I attempted a cartoon skin shader with subsurface scattering, and I found the single SSS node to be less than useful. It doesn’t seem to take values greater than 1. The results are pleasing of course, but more control would be very nice. I’d like to exaggerate the transmission effect of putting a light between your fingers all over the character, and the default SSS settings just seem too soft and subtle to really notice. UE3’s transmission didn’t work as nicely, but it did have control to exaggerate the effect. I was also hoping I could make an advanced blend between this and a translucent water shader (been trying to do this since a year ago with UE3, actually), but it seems the material can’t blend between translucent and subsurface even if it uses material layers.

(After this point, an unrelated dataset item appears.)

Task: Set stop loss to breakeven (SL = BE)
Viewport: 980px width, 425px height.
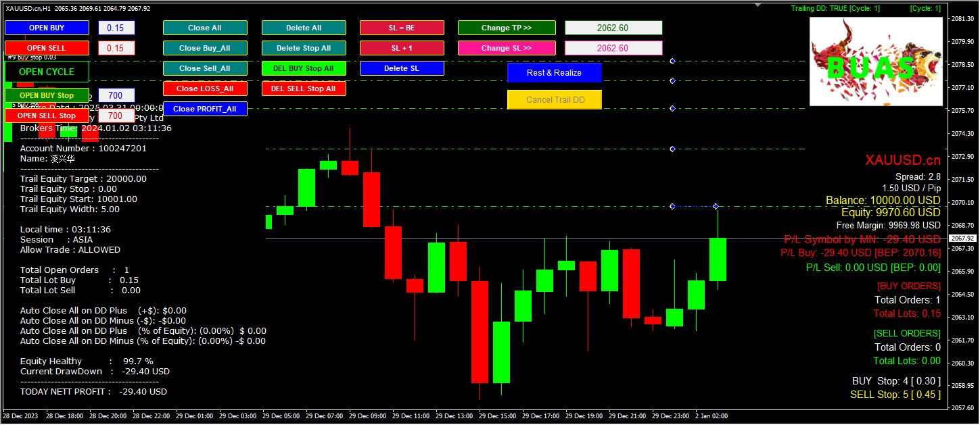Action: pos(402,28)
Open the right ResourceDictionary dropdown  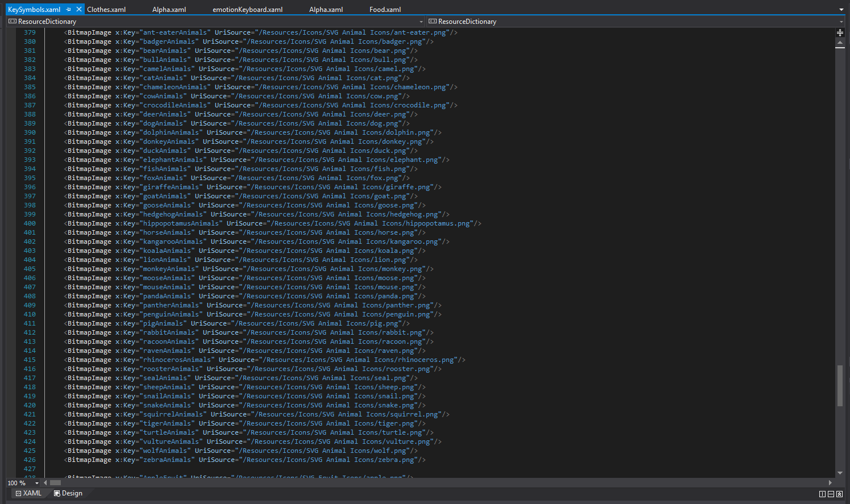[x=841, y=22]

Another problem I have is how much dang power is necessary to run this engine! The default chair and tables brings my GT 640 down to 20 frames per second. Deleting everything in the level and staring off into space gives me 29 frames per second. This is the only program where looking at the grid actually caused a noticeable framerate drop. I will have to upgrade my GPU to at least a GTX 660 or 750 Ti to run the editor properly. I know it’s a much lesser engine, but just for comparison’s sake, DX 9 on UE3 runs silky smooth all the time. Even using a global dynamic light function on everything doesn’t cause a slowdown this bad!

Can’t wait to see where this engine gets going because it’s really, really nice.

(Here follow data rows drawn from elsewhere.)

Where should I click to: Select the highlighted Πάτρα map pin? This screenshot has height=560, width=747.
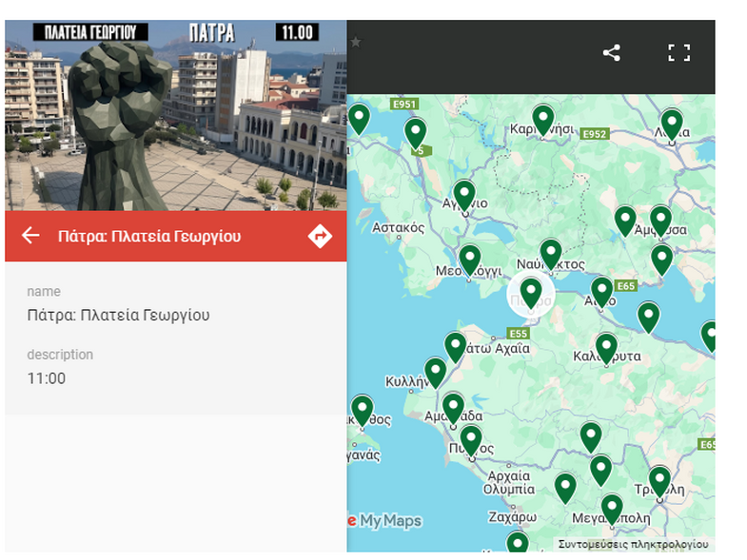click(x=531, y=292)
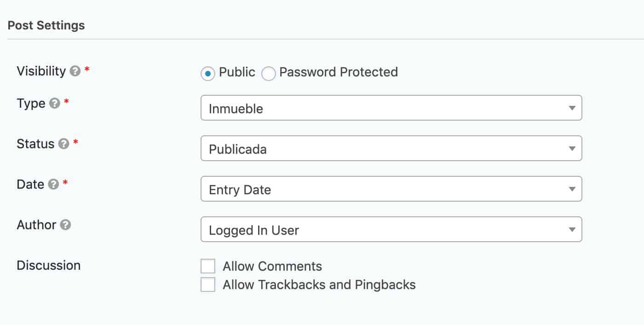Click the Public label text
Image resolution: width=644 pixels, height=325 pixels.
click(x=237, y=72)
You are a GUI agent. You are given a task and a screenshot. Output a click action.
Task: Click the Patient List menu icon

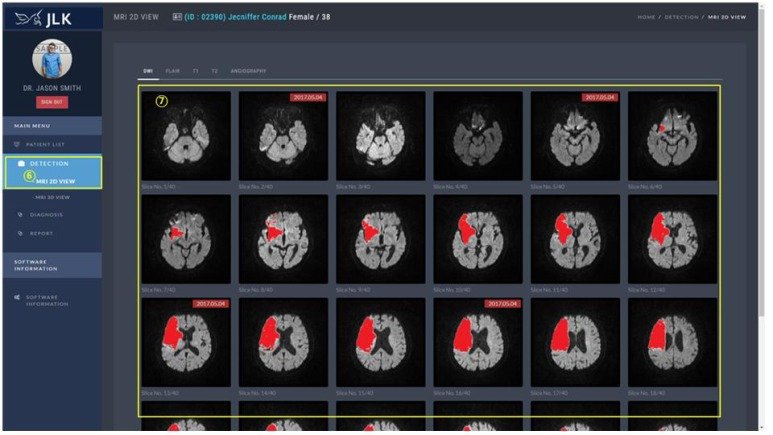[17, 145]
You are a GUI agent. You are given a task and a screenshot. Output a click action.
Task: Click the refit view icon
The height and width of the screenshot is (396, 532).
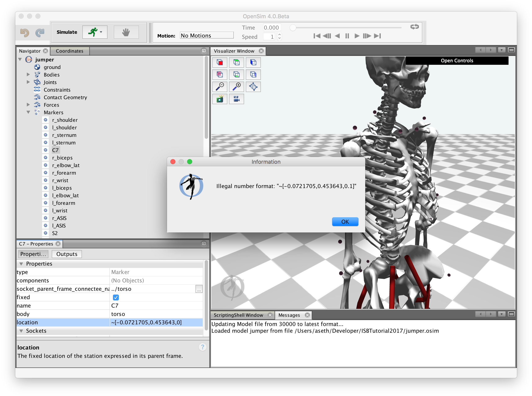pyautogui.click(x=253, y=87)
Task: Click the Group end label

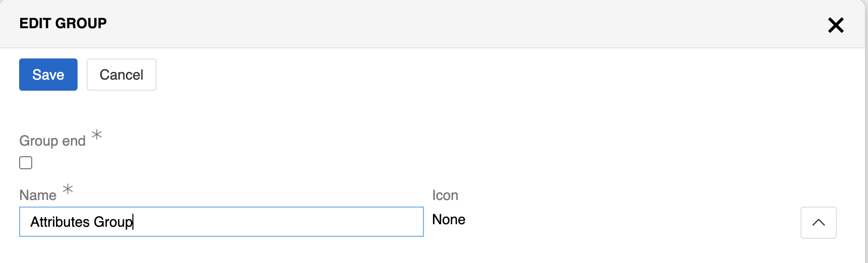Action: (52, 141)
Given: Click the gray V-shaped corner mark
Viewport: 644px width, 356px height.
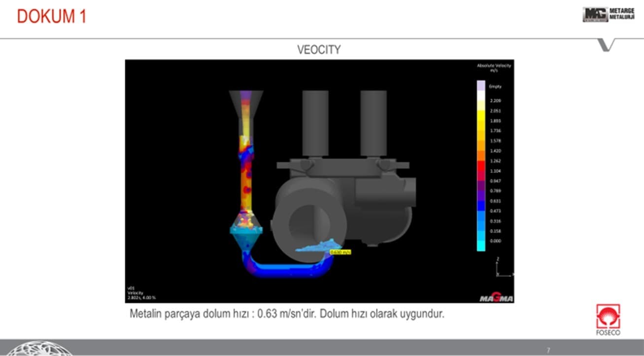Looking at the screenshot, I should 607,45.
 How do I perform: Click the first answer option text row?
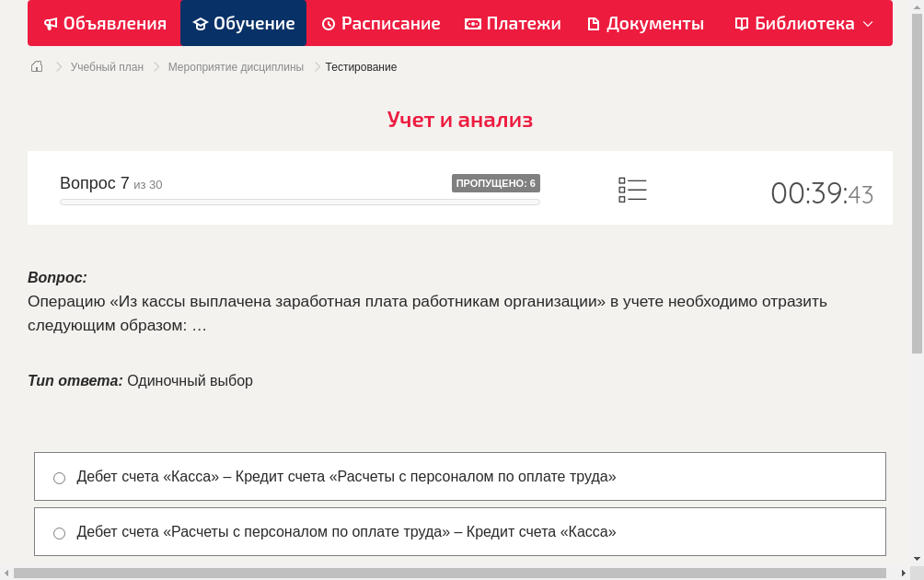345,477
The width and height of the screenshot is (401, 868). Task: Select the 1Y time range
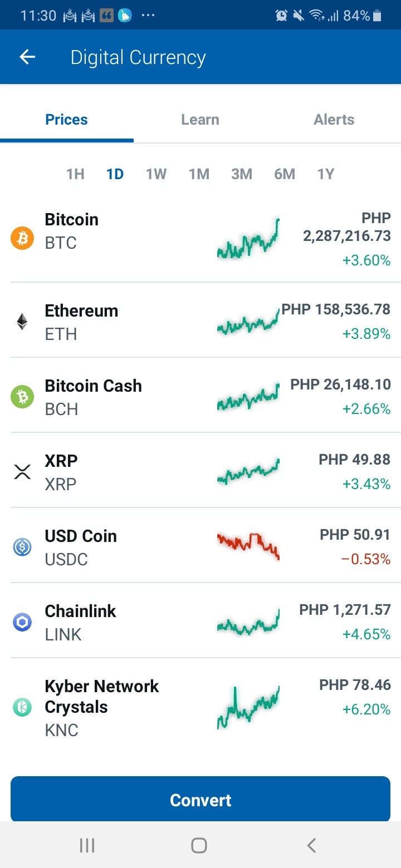coord(326,174)
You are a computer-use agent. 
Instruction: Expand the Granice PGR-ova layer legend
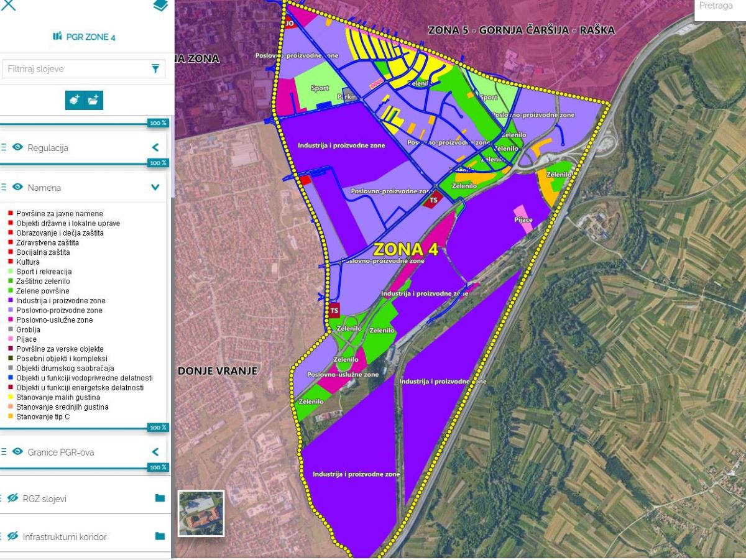pos(155,452)
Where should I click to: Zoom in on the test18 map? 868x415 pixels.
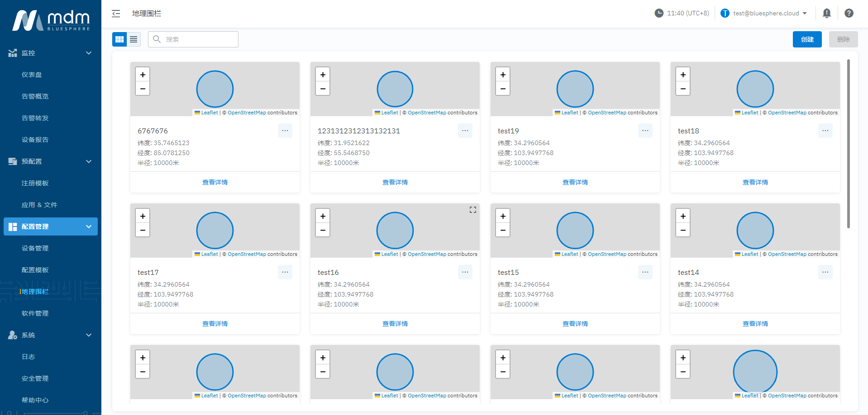coord(682,75)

Try adjusting the opacity of your shader. It controls how much light is coming “through” the SSS surface. Also make sure that you have the correct blend mode enabled.

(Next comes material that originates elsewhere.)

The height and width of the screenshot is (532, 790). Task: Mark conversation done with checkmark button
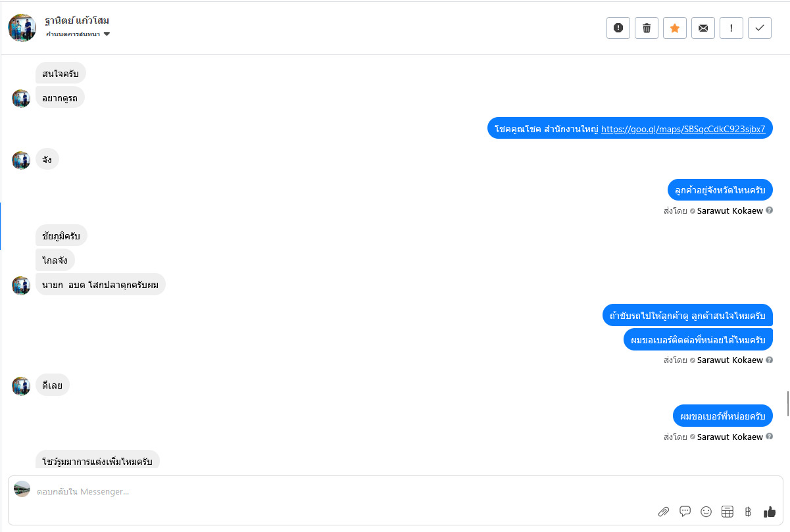click(x=760, y=28)
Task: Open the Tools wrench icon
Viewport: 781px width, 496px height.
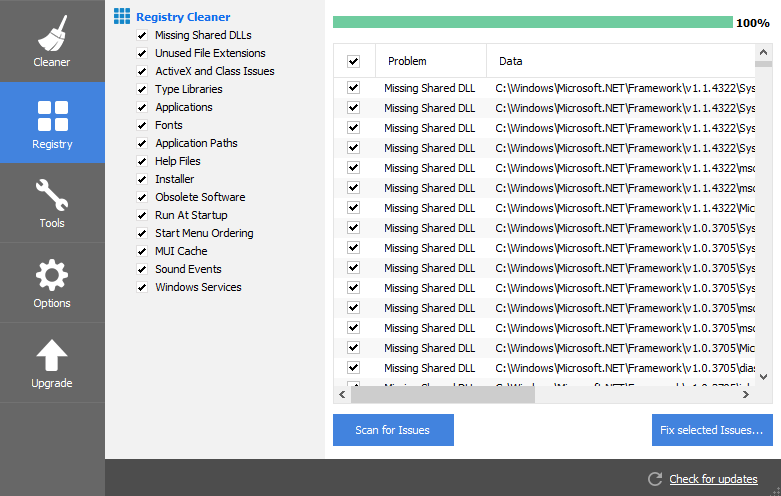Action: [52, 195]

Thank you! I was able to get pretty good results from adjusting the opacity setting. Interesting how that changes things. It seems the best way to control SSS is with a translucency map, so softer areas like the belly don’t appear as hard as fingers. 0.5 is default, but it’s too soft on fingers and too hard on the belly. Thanks!

I’ll also say that there really isn’t a point to exaggerating the effect beyond this. With the opacity brought down to 0, you’ll have SSS absolutely everywhere, it’s ridi****us. Thanks, Epic!

I really recommend turning off any post processing effects you can do without, there are actually more than there were in UE3 even the later UDKs :cool:

I messed with post processing and physically based shaders, and I discovered something Epic really needs to fix: All colors are clamped to 1, and auto exposure prevents bloom from appearing. Unless you have a light with a brightness greater than 1, it will be impossible to exaggerate bloom on an object. My simple character has gold rings which I’d like to exaggerate the lighting on. I don’t want to use emissive because they shouldn’t really emit light in a dark environment. As of right now, it’s impossible to scale the lighting beyond 1,0.7,0 (my preferred color).

If I want to fix this issue at the moment, I need to darken all the other colors on my character to lighten up the gold rings, and raise the brightness of all lights where this character will be placed to compensate.

If you create a post process volume it will give you control over eye adaption and bloom. You could set the min and max exposure to 1 and use offset to manually adjust it. Then you can adjust bloom threshold and intensity to tweak for the look you want.

Well that part makes sense, if you think about using 0 to 1 as a ramp between fully on and fully off and any value in between is a fraction of 1.0.

It will take some getting used to for people who just use HDR tweaking in Materials to get the effects they want. I will say I was able to use the manual adjustment in the post process to get what I wanted, but in the end I will have to make sure that the values for other objects are more realistic so that only the highest values actually yield blooming. Post process is really great in this engine compared to UDK. Thanks, Epic!